Radio, to me, is always going to be a big part. I'm excited to get out and hang out with a lot of the radio community backstage and let them see the show - and see me in a different light that they haven't seen ever, probably or at least in a long time. I'd be lying if I said I don't want "The Driver" to have radio success! Because that's how - that's still the core way our fans discover music, and that's the bottom line. But we're definitely going to try to get creative and have other outlets. I'm not naïve enough to not recognize that there will be a lot of people who are confused as to why I'm even doing this, and they're going to go, "Why in the world would you be taking a break from a successful band and chasing down this thing?" Or maybe they'll say, "Man, I really only like his voice in the context of Lady Antebellum." And that's fine, too. For me, this is just - I have to do this. And I feel like I've made great music. And I think, already seeing some early response from fans that there's a good chance radio may embrace this. I made music that I just thought I loved. And I don't know - it's so hard to try to predict. Because, you try to predict what you think radio is going to like, and anytime I've ever tried to do that with Lady Antebellum and pick songs, we're always wrong! We just kind of have to pick what we love.

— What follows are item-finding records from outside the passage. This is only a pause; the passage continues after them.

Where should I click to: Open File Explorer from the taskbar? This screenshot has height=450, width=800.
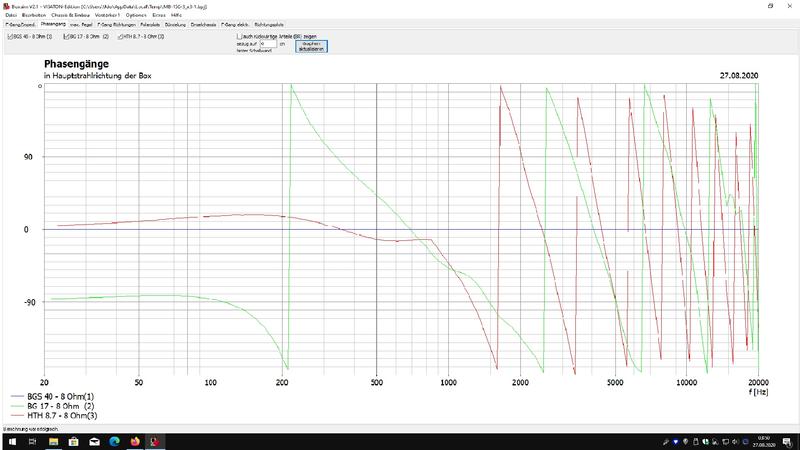point(53,441)
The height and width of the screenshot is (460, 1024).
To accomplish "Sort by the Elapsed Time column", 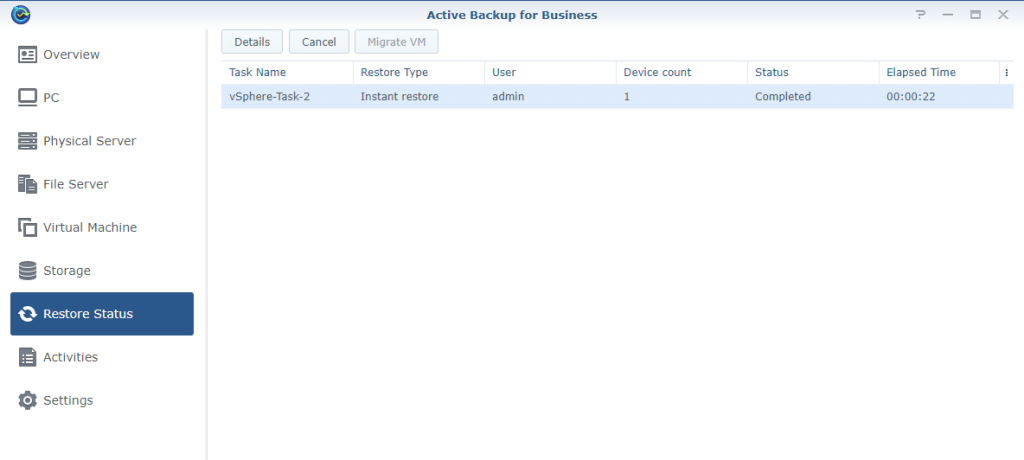I will (x=921, y=72).
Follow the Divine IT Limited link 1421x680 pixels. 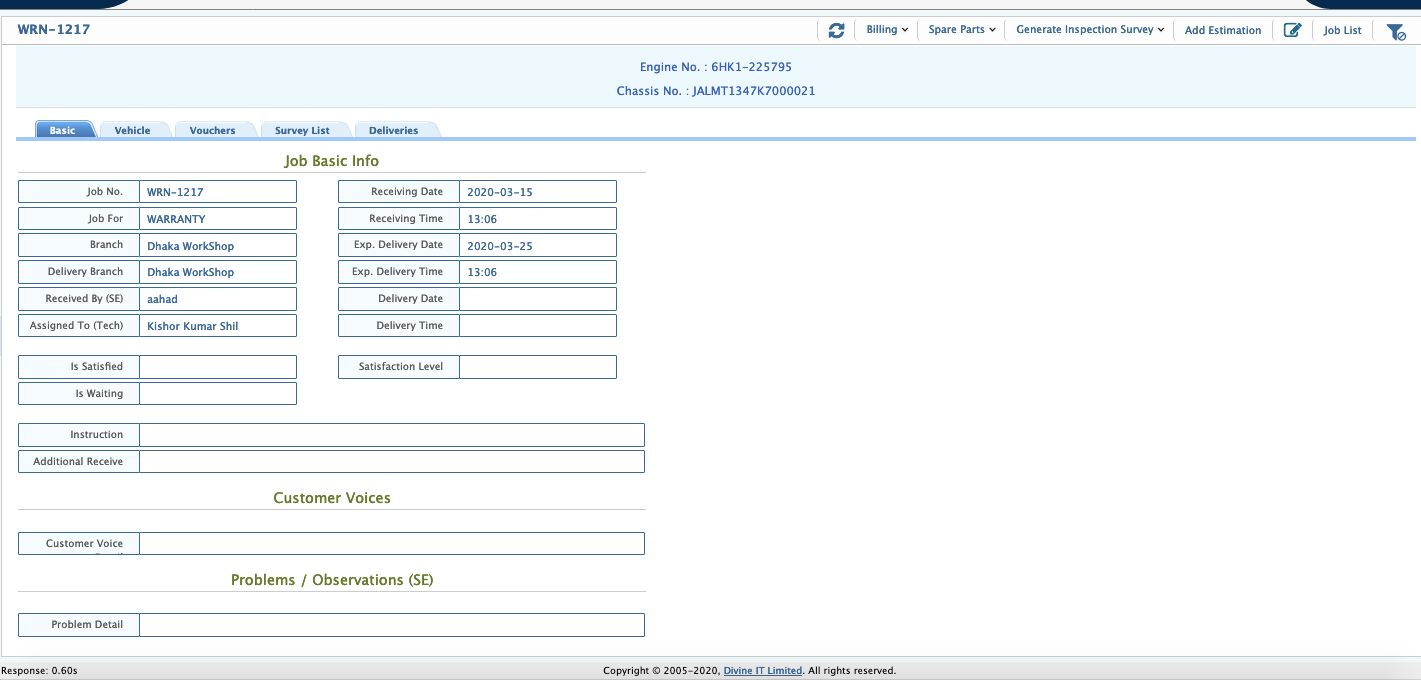pyautogui.click(x=762, y=670)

I mean, I thought "Freestyle" was going to be a giant hit. I was like, "Okay, radio is going to eat this up!" Sure enough...no! But, when we put out something more genuine to us, radio knows, and the fans know. So, to me, there's nothing more genuine and honest from Charles Kelley as an artist than this song. It's like, this to me, if the fans and radio don't like this song, then they don't like my voice and my sound. Because to me, this is me. And that's all you can do is just go out there on a limb and say, "Hey, this is the best I've got. This is what I'm proud of, and this is what I want to say." And hopefully, everybody will embrace it. But of course, there's always a chance that people won't - and that's okay, too. If nothing else, this project has gotten me shaken up in a good way, and I'm going to bring a lot of this confidence to the next Lady A record.
This is not your first, or even second, rodeo when it comes to three-person collaborations. Besides the obvious success you've experienced with Lady A, as a teenager you, formed a band with your two brothers. If you could put together another trio featuring yourself and any two other artists, which two artists would you select, and why?
Man, that's really tough! You know what, just because I love them so much, and we've been talking about doing this and being a part of this project in the future, I'd love to do something with Darius Rucker. I think that would be a lot of fun. And Luke! I mean, honestly, we've been kicking around this idea for a long time about - we've got such close friends in this genre. There's me and Dierks, Luke and Darius, we're all such close friends, that it would make so much sense to just get in a room for a month and write songs and make a really cool, artistic record together. So, outside of Dierks and Eric Paslay, it'd be really cool to do something with Luke and Darius. That would be a lot of fun!